A prime destination for sun and sand, the region also has lots of other attractions that can usually be found right in the traditional downtown areas or within a short distance of them. And though they share similar jungle-mountain scenery as you travel further south, a coastal highway and (in some cases) even airports, each has its particular charm.
As you move south, the northern deserts of Sonora give way to Sinaloa, home to popular Mazatlán and its inland colonial towns. Nayarit is sparsely populated, tropical, and home to a string of cities, towns and villages that stretch into Banderas Bay and the border with Jalisco. Together, these two States serve up the best of Mexico for coastal living in places like the Riviera Nayarit and Puerto Vallarta: great air access, mild winter weather, cultural icons, quality medical care, expat enclaves for socialization, volunteer opportunities and all the familiar box stores and products from NOB (that’s “north of the border”).
Pacific coastal living
Continue south and embrace coastal living in more remote setting (Colima State and Michoacan State), including the CostAlegre, Barra de Navidad, Manzanillo, and the largely uninhabited seacoast of Michoacan. You’ll give up amenities in exchange for more rustic coastal living. You may be without certain essentially for adult living (fewer medical care facilities, less commercial access, reduced air access). But this might be exactly what you are looking for.

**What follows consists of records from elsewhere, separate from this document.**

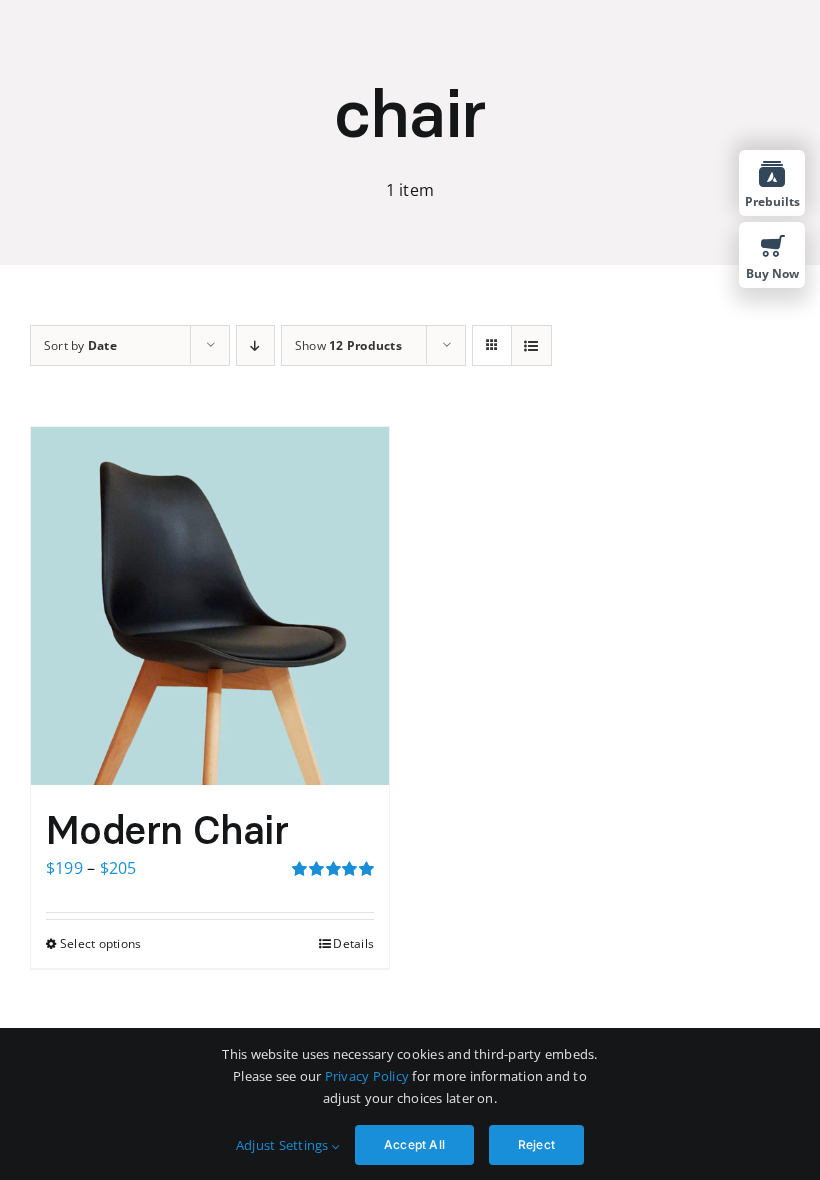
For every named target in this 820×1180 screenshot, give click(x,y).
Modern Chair (167, 830)
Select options (100, 943)
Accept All (414, 1144)
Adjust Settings (284, 1145)
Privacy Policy (367, 1076)
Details (353, 943)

Guerrero State and neighboring Oaxaca bring you into Mexico’s cultural heartland, where ancient Amerindian heritage seeps into everyday life. Modern resorts like Ixtapa and Acapulco are surrounded by villages and towns such as Troncones, Zihuatanejo, and the ultra-deluxe Riviera Diamante. These places offer a slower pace alongside access to amenities. Once in Oaxaca, a string of beach towns like Puerto Escondido, Puerto Angel and Huatulco are infused with Oaxacan cuisine, crafts, traditions, and even archaeological assets.
Finally, there’s Chiapas and Mexico’s international border with Guatemala. As a cultural crossroads for centuries, today this is Mexico’s least explored or developed seacoast. It could be a possibility for escapists wanting Mayan fishing village, off-the-grid living.